We arrived just as the sun began its descent below the horizon. Its dying embers cast a soft orange hue on the Lookerer, the shepherd’s hut that would be our abode for our visit. If Mother Nature had intended to welcome us with a spectacular view, we were not disappointed.

Conceived by husband and wife team Paul and Kristina Boulden, the Romney Marsh Shepherds Huts are located on the family farm on the edge of Aldington. The two traditional shepherds’ huts – Rumwold and Lookerer – were designed by a local craftsman in the style of huts from the early 1900s.

However quaint they may look on the outside, the inside of the huts demonstrates attention to detail and some crafty engineering. The interior decor presents the visitor with stylish countryside chic and Kentish charm.

Both huts are completely self-contained and come fully equipped with a double bed with ample underbed storage to keep bags and other items out of the way. The kitchen includes a two-ring hob and utensils which, when combined with the outdoor fire pit, provides sufficient facilities for self-catering. Think barbeque nights under the stars roasting hot dogs and marshmallows.

**DATA BLOCK**
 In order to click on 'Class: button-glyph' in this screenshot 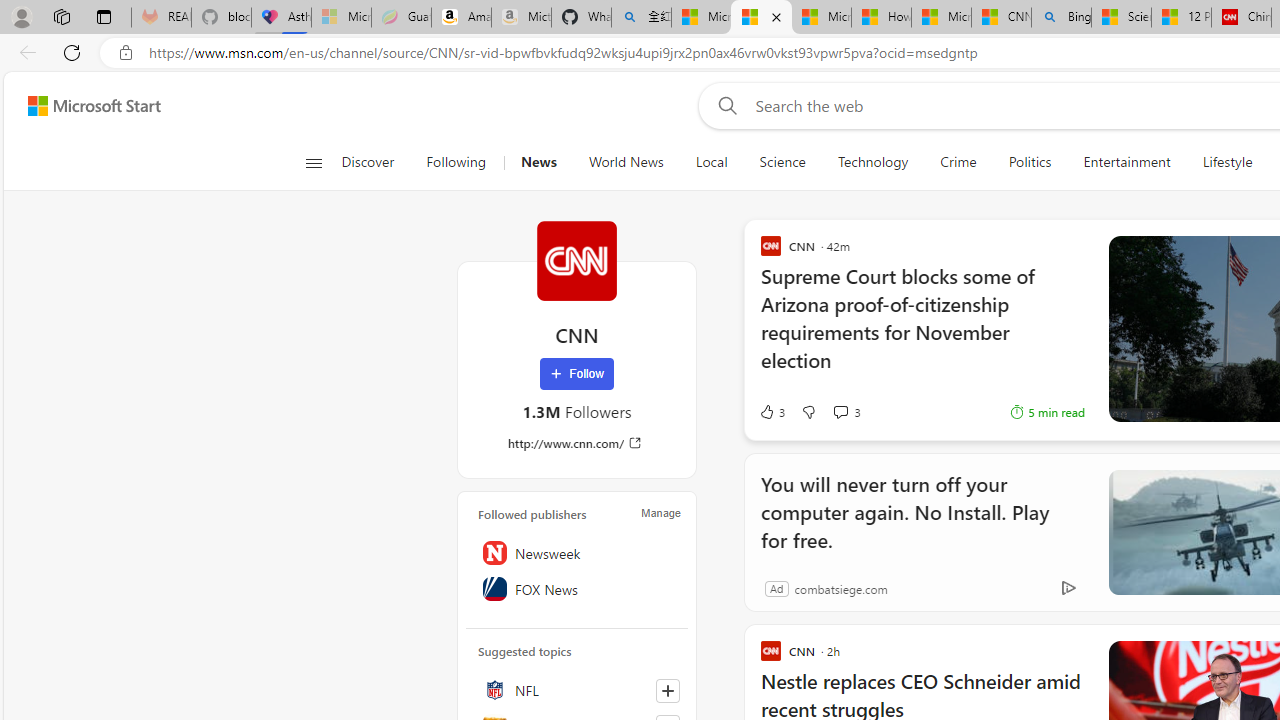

**TO BE DONE**
- 1) From the piece on the Romney Marsh shepherds' huts, render this sentence in Spanish: "However quaint they may look on the outside, the inside of the huts demonstrates attention to detail and some crafty engineering."
- 2) Carry on with the piece about the Romney Marsh shepherds' huts, starting after its final sentence.

**TASK ANSWERS**
- 1) Por pintorescas que parezcan por fuera, el interior de las cabañas demuestra atención al detalle y algo de ingeniería ingeniosa.

- 2)
There is a reasonably sized built-in toilet and shower room with decent water pressure and ample hot water supply. Comfortable wool blankets and toiletries come from the Boulden family’s sister business – Romney Marsh Wools.

The doors of the hut open up to a private seating area which extends the utility of the space by combining the indoors and outdoors in one seamless flow. 

When booking a stay at the Romney Marsh Shepherds Huts, guests can request to have their hut fully stocked with locally sourced breakfast items as an extra option. We arrived to find our fridge contained bacon, butter, milk, eggs and deserts. Kristina, our host, had kindly accommodated our gluten and dairy free request and had provided alternative options as well.

Excited at the prospect of exploring the surrounding area, we stored our bags away hurriedly so that we could sit on the steps of the Lookerer to watch the setting sun turn the summer sky red and pink and enjoy uninterrupted views of the Romney Marsh.

Exploring the Romney Marsh

After a comfortable night’s sleep with absolutely no noise (even our neighbours had to sleep sometime), we got up the next day to enjoy a hearty breakfast, opening up the doors of the hut to set up the foldable table and chairs in the Lookerer’s ‘garden’ area.

The hut’s name, ‘Lookerer’, is in memory of the farm’s Marsh Shepherd who lived across the road at Hurst Farm and who once looked after lambs in this field where the huts are situated.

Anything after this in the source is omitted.